_EXERCISE_: Turn the entries below that start at the line containing "The height and width of the screenshot is (687, 1076)." and end at the line containing "Click 举报 on", both lines included, into a numbered list with blank lines omitted.

[Stored entries]
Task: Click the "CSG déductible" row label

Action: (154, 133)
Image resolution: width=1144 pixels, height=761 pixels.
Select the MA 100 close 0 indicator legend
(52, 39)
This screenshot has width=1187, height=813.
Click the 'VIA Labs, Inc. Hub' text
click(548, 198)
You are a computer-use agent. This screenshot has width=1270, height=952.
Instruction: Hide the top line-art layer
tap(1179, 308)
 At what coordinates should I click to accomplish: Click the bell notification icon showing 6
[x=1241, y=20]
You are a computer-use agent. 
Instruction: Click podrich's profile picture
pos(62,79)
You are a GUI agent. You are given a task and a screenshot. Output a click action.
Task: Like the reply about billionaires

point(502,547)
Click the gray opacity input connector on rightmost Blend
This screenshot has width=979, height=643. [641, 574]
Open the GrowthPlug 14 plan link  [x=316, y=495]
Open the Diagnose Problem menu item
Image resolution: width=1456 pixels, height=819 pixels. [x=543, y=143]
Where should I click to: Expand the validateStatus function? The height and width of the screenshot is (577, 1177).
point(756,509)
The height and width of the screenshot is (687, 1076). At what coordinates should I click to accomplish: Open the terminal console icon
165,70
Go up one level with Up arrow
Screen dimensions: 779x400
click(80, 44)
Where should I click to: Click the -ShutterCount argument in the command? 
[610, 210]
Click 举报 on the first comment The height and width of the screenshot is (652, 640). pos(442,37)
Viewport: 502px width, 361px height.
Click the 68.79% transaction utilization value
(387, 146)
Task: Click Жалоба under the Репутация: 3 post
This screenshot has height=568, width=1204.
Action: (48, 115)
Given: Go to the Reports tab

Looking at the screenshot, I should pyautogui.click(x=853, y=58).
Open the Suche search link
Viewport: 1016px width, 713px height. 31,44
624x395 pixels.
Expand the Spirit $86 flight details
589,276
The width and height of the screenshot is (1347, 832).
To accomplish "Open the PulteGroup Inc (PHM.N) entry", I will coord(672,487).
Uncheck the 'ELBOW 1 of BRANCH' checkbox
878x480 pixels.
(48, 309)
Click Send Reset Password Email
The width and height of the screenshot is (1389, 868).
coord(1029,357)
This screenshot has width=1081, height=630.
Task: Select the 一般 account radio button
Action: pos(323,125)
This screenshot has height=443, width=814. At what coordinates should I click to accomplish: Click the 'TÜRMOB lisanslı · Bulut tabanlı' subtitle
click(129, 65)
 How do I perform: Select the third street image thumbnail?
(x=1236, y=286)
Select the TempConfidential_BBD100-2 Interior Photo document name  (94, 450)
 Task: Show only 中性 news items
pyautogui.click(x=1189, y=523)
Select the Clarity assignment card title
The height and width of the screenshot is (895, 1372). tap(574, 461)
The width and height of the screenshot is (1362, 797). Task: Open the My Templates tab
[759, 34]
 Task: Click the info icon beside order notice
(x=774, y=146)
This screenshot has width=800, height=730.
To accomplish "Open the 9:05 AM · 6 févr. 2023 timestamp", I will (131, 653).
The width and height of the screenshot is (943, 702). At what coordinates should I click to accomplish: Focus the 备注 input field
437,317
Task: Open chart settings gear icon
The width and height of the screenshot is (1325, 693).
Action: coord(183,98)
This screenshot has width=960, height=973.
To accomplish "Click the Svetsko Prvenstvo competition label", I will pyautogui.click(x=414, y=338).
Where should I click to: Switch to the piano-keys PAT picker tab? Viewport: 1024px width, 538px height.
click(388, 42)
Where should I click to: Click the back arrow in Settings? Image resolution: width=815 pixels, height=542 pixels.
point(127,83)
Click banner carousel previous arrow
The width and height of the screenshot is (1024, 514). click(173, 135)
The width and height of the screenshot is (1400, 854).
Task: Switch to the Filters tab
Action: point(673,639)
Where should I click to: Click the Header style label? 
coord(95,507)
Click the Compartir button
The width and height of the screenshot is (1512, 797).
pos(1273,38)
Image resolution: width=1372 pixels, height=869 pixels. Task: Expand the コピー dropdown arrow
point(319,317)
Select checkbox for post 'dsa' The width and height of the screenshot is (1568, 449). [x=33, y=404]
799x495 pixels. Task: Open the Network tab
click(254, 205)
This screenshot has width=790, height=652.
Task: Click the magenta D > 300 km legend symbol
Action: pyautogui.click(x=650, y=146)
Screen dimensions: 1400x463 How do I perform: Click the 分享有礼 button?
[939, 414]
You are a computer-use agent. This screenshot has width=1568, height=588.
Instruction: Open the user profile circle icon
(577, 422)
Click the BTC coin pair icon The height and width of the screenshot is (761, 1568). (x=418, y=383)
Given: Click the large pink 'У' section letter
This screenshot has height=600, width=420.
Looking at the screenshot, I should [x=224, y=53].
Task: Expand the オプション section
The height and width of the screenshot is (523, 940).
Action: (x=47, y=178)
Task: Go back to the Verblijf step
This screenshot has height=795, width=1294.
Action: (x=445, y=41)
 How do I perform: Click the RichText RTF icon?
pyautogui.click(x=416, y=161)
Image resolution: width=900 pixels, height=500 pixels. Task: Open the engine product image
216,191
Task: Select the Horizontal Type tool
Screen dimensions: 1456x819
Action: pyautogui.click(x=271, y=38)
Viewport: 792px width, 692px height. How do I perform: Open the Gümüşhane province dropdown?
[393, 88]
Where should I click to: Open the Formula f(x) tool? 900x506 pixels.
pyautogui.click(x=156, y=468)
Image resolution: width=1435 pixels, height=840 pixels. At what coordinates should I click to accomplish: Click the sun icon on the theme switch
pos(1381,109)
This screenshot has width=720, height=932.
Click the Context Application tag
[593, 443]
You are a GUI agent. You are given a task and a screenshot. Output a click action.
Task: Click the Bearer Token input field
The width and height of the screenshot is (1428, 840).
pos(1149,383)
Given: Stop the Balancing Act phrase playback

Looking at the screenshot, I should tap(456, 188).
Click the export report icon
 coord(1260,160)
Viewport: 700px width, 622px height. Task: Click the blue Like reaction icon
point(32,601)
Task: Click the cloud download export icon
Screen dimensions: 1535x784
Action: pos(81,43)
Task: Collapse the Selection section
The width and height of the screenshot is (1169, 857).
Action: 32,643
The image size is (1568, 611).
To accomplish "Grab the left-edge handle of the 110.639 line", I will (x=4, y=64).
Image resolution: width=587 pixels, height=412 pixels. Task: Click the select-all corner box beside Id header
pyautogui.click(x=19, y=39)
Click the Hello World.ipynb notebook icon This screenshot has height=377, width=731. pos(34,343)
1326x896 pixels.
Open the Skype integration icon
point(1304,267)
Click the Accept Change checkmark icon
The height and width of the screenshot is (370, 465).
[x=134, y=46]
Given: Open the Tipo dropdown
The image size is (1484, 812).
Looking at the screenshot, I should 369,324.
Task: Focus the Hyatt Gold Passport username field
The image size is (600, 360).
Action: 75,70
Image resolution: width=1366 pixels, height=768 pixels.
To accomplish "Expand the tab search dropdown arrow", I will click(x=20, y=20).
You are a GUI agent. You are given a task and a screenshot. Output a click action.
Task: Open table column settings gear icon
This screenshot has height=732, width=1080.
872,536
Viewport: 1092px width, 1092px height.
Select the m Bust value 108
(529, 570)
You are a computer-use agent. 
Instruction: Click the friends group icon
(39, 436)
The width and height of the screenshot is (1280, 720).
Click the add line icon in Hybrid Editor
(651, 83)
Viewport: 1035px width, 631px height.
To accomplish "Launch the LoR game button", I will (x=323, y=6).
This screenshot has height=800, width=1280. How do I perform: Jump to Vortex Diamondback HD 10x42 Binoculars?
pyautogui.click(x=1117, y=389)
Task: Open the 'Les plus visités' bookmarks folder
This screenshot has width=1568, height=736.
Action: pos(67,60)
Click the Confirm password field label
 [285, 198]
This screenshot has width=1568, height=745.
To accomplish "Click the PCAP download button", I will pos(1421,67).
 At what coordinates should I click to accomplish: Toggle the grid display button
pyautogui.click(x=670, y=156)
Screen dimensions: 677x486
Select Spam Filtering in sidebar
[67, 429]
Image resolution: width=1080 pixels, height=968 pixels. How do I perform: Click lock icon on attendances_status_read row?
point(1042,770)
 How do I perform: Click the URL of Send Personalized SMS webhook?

_EXPECTED OUTPUT_:
1. The height and width of the screenshot is (687, 1076). At what coordinates should I click to accomplish: Open the terminal console icon
2. 165,70
3. Go up one level with Up arrow
4. Screen dimensions: 779x400
5. click(80, 44)
6. Where should I click to: Click the -ShutterCount argument in the command? 
7. [610, 210]
8. Click 举报 on the first comment The height and width of the screenshot is (652, 640). pos(442,37)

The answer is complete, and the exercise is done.